Task objective →
Report each line of the data that has "Section" somewhere in it.

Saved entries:
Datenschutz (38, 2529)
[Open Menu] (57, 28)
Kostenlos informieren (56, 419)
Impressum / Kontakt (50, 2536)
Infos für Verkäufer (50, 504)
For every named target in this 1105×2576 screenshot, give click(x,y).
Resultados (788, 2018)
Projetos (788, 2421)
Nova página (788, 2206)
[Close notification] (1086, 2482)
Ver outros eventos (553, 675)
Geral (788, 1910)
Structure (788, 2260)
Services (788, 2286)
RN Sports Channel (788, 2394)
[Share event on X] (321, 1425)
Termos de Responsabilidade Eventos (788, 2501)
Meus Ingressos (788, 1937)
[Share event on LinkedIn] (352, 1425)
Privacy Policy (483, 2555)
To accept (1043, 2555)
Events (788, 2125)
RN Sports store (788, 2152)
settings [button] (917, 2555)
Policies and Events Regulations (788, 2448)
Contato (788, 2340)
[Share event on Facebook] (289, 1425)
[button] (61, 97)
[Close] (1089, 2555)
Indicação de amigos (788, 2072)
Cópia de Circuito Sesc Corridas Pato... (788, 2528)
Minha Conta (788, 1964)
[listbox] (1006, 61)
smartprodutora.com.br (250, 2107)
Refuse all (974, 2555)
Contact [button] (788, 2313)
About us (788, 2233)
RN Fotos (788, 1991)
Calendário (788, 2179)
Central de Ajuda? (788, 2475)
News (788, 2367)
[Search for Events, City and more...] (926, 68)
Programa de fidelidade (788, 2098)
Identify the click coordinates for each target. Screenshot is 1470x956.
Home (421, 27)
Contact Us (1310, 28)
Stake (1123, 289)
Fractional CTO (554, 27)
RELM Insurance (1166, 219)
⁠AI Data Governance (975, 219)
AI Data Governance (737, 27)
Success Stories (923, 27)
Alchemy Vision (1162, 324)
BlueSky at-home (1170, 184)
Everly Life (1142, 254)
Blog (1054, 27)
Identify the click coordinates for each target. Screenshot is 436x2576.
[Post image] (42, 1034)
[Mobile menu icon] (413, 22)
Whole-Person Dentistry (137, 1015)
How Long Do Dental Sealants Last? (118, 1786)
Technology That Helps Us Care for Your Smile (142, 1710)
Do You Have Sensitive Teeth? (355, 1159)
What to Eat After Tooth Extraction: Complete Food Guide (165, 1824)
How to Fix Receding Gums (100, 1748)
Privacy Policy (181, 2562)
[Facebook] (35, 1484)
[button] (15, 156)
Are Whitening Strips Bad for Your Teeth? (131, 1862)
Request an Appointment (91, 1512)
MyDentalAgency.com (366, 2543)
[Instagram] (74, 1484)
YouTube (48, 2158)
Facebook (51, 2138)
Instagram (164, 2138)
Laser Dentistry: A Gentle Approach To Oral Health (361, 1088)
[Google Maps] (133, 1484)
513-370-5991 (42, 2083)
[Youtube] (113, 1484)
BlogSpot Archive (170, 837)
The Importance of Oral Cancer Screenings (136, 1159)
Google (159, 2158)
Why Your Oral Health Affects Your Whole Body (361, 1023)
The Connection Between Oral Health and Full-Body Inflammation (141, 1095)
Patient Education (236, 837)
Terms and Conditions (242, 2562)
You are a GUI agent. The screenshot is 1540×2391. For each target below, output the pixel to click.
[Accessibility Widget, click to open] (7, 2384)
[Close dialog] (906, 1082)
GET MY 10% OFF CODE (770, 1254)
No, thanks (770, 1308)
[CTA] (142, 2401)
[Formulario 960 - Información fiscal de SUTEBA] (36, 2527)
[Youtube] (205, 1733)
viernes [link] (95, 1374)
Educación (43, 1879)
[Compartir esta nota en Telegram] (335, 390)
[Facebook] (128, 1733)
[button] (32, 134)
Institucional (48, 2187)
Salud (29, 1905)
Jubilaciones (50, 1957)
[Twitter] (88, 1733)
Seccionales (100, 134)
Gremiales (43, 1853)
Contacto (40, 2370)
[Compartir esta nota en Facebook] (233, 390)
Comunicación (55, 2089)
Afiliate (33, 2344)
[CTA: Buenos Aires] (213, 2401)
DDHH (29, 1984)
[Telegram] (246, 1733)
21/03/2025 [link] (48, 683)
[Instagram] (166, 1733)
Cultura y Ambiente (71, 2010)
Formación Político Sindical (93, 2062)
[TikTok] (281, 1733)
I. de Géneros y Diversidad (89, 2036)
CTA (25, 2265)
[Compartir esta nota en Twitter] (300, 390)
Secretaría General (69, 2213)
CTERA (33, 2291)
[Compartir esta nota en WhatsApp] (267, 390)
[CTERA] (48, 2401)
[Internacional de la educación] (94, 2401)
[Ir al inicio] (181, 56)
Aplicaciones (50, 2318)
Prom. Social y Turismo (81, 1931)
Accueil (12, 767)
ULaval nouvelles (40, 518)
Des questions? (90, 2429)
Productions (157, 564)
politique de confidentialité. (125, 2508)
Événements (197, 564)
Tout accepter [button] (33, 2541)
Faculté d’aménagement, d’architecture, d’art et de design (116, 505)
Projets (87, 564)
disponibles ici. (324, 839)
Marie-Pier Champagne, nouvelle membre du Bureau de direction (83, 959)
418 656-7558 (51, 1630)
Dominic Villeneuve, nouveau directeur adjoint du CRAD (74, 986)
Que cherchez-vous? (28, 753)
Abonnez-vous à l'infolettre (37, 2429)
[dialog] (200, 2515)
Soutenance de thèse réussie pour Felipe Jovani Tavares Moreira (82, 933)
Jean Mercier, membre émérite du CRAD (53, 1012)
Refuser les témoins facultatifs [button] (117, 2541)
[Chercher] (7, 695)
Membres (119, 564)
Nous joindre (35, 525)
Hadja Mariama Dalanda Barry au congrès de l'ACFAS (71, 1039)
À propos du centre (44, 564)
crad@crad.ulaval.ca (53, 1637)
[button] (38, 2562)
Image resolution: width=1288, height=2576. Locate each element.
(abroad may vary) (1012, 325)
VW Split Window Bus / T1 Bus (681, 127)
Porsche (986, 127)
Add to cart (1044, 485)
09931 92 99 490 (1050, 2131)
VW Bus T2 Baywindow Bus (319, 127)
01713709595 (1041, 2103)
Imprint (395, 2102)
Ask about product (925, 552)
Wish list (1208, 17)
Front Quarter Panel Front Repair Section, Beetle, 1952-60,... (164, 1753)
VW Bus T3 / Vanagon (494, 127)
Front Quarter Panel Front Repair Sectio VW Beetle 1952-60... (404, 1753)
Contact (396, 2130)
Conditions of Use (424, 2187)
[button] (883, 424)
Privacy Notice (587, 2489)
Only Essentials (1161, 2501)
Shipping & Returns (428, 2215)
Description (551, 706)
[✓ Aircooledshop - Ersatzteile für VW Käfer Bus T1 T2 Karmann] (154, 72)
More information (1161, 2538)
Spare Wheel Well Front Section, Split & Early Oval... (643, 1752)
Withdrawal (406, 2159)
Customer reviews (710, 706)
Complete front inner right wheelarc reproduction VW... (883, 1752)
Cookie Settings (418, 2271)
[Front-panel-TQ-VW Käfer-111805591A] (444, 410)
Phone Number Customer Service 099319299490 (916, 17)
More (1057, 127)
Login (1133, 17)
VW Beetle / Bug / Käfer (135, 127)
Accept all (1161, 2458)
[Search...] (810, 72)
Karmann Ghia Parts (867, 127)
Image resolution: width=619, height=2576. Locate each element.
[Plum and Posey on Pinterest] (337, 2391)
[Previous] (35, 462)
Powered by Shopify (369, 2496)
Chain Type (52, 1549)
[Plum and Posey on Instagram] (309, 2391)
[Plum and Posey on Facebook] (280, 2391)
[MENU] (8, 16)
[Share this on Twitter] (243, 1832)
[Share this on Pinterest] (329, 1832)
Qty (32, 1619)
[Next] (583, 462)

Solution to this task →
Front Quarter Panel Front Repair Section, Beetle, 1952-60,... (164, 1753)
Spare Wheel Well Front Section, Split & Early Oval... (643, 1752)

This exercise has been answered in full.